Try it -> From the records below, output exactly the lines running from the line containing "Viewport: 1418px width, 903px height." through the line containing "Image resolution: width=1824", and no others.

Record set ->
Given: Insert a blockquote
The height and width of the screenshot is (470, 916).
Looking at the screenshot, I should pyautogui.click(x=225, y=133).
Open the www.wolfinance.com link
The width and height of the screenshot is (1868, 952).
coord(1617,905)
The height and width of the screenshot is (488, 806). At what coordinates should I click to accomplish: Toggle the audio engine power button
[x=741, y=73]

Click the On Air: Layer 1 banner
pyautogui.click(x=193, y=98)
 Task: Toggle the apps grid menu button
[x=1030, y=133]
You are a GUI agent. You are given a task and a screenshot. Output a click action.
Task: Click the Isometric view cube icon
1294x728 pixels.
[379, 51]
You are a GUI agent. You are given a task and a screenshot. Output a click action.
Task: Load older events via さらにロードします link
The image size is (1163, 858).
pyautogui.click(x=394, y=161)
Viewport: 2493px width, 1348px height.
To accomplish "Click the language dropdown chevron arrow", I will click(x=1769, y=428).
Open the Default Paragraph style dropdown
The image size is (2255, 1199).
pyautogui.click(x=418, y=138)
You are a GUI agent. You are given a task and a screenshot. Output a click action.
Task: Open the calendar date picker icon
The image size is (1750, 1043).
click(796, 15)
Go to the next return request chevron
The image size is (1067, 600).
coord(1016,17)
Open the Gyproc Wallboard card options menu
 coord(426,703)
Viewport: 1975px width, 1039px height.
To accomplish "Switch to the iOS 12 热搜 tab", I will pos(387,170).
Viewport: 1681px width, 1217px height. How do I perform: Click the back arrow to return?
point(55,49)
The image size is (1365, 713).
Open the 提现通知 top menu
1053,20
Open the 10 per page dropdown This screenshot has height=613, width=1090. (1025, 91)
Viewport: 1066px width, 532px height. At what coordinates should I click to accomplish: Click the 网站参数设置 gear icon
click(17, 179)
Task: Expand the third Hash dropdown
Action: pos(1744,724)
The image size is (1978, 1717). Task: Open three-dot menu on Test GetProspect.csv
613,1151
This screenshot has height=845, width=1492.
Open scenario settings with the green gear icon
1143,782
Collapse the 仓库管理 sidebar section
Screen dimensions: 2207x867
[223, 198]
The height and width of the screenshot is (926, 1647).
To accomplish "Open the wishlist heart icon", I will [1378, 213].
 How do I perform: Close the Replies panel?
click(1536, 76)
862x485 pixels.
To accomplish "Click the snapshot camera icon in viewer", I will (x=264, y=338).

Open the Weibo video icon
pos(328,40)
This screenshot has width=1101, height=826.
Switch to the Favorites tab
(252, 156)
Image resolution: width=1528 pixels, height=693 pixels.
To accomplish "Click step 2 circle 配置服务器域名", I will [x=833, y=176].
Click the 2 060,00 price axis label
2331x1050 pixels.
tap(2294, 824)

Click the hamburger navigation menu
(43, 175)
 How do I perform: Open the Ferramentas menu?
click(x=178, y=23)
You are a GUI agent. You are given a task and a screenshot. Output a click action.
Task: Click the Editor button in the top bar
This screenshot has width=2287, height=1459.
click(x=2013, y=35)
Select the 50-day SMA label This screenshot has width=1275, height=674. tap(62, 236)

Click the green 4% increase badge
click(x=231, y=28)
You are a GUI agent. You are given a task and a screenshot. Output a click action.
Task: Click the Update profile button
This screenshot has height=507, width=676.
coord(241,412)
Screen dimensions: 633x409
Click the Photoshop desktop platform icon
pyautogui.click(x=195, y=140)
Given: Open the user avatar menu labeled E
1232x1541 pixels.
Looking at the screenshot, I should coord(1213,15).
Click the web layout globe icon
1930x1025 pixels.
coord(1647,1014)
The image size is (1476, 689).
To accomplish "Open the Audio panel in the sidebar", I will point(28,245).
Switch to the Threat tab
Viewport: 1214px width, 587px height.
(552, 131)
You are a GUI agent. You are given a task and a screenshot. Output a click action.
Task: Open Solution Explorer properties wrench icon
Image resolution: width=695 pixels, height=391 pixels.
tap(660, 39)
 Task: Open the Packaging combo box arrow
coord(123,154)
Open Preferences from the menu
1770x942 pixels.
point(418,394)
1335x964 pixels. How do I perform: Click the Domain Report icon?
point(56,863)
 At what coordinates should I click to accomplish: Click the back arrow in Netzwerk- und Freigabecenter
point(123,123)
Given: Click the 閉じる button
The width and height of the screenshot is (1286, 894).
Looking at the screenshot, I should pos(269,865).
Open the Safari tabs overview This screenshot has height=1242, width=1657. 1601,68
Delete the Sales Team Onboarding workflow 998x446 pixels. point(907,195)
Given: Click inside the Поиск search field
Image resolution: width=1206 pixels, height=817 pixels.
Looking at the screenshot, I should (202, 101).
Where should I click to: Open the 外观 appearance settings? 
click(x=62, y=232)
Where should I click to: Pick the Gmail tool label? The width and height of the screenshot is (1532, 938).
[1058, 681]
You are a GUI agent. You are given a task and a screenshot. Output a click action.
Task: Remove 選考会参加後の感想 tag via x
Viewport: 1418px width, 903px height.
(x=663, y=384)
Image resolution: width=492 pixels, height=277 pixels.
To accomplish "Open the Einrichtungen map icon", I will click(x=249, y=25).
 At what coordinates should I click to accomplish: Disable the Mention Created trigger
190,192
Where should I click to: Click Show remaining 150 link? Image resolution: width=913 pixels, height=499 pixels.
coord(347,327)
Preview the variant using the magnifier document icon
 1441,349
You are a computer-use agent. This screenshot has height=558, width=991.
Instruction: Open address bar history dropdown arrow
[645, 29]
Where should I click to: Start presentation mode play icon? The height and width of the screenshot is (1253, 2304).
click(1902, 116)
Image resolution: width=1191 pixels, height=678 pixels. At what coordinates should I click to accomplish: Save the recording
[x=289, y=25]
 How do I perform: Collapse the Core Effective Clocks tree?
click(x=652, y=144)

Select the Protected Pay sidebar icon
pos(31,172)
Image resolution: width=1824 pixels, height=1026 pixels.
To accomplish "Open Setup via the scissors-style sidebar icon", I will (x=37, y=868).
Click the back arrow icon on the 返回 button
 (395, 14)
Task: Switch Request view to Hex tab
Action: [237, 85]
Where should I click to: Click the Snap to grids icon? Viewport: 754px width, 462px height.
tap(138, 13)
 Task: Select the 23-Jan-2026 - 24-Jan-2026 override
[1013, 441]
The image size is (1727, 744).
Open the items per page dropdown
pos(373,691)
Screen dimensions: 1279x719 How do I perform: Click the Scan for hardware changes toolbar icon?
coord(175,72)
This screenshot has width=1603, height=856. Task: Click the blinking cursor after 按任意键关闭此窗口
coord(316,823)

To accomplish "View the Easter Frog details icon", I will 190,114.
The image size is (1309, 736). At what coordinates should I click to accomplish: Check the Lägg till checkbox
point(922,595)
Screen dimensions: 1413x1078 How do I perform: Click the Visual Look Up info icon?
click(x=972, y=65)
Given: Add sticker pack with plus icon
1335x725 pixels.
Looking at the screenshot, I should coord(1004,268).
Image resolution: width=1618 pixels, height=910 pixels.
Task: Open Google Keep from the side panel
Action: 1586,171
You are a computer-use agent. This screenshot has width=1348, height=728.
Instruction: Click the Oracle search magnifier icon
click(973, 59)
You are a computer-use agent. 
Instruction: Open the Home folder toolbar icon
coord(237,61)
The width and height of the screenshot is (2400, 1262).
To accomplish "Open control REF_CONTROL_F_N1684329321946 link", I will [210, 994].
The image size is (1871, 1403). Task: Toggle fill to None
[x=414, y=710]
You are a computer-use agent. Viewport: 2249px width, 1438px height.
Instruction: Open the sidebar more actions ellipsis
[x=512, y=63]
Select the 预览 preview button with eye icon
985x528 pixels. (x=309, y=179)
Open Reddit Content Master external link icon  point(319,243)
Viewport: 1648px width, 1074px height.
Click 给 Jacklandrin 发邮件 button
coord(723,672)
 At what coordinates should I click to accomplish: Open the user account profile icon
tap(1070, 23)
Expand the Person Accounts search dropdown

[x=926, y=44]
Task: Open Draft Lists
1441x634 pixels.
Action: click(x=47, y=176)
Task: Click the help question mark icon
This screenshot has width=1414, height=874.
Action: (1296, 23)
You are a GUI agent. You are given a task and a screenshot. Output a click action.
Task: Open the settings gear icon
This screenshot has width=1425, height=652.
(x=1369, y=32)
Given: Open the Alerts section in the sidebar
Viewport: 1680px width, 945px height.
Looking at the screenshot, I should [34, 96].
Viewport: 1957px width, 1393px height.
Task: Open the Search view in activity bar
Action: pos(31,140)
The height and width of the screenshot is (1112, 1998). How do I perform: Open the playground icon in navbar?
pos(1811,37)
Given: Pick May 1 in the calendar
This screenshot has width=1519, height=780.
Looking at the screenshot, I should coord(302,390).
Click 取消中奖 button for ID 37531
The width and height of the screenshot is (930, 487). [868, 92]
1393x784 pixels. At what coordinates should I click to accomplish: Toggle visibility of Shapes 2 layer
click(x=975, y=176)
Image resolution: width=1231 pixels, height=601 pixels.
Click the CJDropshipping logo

Answer to the problem ->
Viewport: 1418px width, 903px height.
(x=663, y=384)
Image resolution: width=492 pixels, height=277 pixels.
To accomplish "Open the Einrichtungen map icon", I will click(x=249, y=25).
 At what coordinates should I click to accomplish: Disable the Mention Created trigger
190,192
Where should I click to: Click Show remaining 150 link? Image resolution: width=913 pixels, height=499 pixels.
coord(347,327)
Preview the variant using the magnifier document icon
 1441,349
You are a computer-use agent. This screenshot has height=558, width=991.
Instruction: Open address bar history dropdown arrow
[645, 29]
Where should I click to: Start presentation mode play icon? The height and width of the screenshot is (1253, 2304).
click(1902, 116)
Image resolution: width=1191 pixels, height=678 pixels. At what coordinates should I click to accomplish: Save the recording
[x=289, y=25]
 How do I perform: Collapse the Core Effective Clocks tree?
click(x=652, y=144)

Select the Protected Pay sidebar icon
pos(31,172)
Image resolution: width=1824 pixels, height=1026 pixels.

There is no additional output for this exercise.